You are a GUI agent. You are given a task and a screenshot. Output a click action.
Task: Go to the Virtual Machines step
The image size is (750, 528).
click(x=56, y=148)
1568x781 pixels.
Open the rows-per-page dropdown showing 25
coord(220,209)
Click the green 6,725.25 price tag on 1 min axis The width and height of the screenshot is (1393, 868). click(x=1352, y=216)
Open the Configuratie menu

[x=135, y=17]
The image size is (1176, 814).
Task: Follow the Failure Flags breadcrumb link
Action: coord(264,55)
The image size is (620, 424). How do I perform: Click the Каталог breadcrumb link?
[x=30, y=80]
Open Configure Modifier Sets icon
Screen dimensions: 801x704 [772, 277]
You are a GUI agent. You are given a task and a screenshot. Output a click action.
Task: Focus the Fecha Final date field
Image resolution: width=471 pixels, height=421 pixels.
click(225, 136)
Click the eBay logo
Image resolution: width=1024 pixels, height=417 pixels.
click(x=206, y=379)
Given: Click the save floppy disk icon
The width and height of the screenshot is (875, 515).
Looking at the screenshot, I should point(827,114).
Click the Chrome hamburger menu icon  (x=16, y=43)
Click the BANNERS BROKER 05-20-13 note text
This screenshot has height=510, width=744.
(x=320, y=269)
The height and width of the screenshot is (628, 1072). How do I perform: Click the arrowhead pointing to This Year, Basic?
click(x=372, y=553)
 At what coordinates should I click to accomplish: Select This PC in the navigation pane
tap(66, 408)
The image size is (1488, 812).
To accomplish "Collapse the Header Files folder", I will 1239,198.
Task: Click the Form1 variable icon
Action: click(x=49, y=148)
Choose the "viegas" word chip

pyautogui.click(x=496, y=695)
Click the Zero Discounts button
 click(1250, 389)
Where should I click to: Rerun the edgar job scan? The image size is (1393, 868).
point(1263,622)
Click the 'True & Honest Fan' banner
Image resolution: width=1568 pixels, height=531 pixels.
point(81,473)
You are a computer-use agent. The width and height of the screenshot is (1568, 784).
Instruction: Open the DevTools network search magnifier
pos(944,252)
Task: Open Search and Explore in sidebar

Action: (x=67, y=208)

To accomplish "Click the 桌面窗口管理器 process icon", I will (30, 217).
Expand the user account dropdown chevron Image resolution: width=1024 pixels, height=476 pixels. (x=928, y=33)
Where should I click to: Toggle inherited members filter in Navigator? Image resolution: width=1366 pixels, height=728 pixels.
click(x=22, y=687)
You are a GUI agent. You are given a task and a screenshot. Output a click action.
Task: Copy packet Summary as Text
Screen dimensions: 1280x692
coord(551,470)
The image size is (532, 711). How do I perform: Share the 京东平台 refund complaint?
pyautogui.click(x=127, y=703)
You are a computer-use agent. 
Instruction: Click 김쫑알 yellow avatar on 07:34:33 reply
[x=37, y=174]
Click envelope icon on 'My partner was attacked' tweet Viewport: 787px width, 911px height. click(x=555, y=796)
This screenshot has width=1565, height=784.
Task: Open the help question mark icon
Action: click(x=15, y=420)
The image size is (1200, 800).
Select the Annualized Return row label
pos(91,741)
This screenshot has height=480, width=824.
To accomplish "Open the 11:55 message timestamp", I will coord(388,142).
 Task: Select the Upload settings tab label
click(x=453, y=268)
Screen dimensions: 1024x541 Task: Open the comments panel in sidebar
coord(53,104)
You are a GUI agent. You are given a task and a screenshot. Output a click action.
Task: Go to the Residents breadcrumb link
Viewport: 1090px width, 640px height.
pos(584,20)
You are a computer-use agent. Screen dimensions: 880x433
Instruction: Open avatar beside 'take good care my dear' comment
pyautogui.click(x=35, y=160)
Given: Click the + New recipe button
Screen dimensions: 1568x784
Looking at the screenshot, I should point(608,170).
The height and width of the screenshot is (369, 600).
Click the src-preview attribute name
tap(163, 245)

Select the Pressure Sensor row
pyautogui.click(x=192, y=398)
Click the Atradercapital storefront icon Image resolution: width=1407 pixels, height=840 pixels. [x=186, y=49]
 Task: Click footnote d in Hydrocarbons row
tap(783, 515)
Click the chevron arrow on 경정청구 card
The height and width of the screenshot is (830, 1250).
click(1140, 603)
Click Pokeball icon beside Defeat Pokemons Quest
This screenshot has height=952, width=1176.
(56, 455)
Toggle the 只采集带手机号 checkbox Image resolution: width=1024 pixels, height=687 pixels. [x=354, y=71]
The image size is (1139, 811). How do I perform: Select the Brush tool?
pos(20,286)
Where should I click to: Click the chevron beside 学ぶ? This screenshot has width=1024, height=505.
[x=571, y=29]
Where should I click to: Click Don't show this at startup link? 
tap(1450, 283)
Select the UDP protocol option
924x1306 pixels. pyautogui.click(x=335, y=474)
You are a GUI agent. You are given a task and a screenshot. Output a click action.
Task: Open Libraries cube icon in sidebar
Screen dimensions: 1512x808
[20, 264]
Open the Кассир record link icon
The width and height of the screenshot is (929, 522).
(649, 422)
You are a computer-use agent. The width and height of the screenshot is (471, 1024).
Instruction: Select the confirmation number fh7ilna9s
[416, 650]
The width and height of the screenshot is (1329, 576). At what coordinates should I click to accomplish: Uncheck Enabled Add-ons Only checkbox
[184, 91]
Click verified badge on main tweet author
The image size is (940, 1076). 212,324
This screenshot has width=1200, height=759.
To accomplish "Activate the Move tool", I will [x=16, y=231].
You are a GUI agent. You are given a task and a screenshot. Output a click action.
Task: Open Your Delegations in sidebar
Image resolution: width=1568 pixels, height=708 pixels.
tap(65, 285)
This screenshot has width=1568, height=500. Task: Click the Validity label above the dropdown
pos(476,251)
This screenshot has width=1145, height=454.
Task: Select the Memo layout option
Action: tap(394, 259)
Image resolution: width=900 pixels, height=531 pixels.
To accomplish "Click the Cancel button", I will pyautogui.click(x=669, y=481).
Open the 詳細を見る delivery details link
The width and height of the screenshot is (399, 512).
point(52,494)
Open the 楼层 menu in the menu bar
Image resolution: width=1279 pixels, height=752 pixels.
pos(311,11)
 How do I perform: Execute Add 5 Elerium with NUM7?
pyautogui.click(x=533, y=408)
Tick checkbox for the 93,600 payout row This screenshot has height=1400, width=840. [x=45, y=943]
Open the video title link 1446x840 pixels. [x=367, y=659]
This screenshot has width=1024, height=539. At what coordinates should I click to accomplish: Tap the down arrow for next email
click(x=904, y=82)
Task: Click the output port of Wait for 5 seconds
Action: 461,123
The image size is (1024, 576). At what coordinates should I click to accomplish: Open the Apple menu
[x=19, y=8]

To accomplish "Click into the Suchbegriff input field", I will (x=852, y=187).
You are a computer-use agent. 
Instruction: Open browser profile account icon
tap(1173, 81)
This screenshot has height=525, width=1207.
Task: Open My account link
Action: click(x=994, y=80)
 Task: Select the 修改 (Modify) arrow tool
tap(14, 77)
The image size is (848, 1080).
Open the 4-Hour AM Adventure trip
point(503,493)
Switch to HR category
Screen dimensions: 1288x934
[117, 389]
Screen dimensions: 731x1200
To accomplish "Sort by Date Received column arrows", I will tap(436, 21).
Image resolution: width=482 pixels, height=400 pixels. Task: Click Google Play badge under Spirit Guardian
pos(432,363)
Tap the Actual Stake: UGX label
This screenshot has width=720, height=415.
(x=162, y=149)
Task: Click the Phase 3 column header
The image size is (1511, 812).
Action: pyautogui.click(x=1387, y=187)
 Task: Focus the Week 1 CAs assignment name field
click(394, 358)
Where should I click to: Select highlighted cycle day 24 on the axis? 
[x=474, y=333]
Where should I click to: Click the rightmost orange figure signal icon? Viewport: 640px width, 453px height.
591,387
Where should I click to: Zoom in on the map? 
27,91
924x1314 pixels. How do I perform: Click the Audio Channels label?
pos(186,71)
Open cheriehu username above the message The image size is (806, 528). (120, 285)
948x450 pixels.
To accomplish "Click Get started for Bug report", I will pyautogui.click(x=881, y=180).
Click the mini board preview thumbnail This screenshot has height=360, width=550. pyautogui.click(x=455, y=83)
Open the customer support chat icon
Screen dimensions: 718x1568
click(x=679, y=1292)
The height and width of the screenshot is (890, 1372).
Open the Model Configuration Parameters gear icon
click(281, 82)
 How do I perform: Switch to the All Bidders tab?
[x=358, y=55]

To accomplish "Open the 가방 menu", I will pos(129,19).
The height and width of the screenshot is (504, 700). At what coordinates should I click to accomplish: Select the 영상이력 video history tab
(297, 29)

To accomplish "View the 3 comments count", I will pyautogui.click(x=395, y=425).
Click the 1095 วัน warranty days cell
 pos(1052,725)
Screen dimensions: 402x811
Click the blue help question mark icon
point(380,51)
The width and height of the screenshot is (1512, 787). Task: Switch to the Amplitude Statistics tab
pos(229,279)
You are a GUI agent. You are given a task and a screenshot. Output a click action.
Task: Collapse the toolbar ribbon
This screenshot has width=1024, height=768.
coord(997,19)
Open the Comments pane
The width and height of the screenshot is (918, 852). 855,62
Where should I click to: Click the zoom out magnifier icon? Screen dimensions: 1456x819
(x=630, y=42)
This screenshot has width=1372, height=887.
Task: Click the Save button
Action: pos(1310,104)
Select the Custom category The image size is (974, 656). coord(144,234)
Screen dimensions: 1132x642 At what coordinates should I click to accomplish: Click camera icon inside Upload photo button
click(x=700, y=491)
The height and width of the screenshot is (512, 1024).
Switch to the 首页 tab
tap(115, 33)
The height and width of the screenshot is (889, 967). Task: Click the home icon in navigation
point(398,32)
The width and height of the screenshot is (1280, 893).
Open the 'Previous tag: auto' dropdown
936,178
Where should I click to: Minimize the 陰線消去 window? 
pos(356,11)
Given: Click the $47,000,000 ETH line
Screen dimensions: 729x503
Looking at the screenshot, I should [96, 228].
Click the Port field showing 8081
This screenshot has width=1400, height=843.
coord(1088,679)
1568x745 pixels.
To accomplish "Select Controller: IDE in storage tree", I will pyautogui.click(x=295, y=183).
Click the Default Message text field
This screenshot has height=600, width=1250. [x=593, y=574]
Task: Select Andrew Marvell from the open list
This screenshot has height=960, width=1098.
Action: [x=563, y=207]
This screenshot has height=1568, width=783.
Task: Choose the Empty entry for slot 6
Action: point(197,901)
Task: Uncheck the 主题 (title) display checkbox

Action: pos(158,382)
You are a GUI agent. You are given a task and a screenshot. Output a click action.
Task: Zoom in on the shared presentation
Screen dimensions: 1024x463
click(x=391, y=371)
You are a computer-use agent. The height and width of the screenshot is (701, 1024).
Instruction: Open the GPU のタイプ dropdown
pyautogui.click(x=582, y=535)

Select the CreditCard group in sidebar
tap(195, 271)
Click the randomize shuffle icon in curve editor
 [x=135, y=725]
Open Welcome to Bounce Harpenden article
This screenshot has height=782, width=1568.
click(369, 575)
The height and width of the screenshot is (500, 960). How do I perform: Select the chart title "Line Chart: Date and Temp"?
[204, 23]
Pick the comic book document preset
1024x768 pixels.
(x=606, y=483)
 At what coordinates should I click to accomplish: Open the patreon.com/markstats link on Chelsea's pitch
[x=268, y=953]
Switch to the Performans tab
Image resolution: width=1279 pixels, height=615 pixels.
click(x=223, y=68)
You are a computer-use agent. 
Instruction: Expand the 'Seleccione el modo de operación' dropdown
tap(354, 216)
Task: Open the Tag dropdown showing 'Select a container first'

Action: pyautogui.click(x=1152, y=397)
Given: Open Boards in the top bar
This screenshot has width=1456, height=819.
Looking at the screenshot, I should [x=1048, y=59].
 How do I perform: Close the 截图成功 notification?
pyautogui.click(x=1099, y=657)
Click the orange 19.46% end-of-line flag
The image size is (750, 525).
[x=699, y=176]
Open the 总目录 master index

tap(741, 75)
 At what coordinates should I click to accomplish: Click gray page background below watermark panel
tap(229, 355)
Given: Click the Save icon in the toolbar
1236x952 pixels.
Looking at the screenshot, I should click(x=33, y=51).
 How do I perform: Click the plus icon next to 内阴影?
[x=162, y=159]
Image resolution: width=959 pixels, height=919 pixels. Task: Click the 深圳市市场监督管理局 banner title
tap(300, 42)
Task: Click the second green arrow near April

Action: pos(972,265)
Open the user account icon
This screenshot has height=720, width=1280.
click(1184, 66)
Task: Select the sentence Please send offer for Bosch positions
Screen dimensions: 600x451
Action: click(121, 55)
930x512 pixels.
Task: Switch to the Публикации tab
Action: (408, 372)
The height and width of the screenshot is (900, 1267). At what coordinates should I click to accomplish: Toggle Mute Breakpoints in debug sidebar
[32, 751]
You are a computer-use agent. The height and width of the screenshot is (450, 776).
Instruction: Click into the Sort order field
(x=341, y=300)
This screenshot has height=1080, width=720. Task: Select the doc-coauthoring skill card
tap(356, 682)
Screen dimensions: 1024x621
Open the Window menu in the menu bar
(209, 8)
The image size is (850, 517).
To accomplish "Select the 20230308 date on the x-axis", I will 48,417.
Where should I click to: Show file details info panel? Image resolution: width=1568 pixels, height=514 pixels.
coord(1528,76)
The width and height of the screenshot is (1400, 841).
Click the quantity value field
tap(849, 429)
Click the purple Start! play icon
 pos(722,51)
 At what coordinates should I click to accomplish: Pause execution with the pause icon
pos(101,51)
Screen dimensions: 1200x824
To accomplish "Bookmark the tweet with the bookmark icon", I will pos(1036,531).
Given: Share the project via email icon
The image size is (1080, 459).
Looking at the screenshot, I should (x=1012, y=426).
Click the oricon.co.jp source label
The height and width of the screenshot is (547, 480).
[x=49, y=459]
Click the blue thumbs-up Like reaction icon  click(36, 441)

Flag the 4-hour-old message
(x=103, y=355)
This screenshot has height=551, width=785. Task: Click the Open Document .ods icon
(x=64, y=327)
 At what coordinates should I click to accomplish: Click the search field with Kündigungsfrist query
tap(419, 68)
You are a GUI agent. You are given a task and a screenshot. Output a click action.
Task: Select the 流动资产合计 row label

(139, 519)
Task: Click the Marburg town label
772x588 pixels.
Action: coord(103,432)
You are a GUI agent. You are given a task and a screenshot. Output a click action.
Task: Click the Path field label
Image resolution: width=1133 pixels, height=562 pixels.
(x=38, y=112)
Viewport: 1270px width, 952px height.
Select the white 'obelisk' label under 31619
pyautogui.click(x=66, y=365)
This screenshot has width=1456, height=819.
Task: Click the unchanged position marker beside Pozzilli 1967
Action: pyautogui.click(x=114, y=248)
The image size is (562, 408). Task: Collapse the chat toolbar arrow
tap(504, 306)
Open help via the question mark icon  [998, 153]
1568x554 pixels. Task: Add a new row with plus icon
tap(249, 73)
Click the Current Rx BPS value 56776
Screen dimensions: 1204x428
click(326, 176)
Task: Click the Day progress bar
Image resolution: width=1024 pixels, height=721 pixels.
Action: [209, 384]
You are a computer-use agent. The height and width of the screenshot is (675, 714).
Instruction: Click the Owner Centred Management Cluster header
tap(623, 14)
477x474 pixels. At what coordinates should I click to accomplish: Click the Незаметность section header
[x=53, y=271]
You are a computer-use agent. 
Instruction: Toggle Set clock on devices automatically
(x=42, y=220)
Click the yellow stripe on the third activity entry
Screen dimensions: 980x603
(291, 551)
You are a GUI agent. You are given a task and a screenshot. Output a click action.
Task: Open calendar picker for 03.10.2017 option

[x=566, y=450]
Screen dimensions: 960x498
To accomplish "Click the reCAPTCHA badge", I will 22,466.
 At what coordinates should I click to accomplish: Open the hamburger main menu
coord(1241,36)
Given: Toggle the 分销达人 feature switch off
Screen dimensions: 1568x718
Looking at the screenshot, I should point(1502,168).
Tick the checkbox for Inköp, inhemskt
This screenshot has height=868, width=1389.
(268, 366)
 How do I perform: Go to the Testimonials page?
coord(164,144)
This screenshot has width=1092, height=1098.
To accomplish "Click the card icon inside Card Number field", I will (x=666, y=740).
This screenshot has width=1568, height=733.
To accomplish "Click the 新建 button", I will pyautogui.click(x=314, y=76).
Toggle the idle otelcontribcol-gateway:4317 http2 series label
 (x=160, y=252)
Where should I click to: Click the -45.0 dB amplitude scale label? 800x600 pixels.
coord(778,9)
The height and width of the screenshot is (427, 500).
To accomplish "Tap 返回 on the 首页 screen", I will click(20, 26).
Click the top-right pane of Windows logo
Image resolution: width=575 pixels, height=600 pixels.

□ □ □ □ □

Scan the material above for the string "column". Return each line where it occurs.

TASK OUTPUT:
To accomplish "Sort by Date Received column arrows", I will tap(436, 21).
Task: Click the Phase 3 column header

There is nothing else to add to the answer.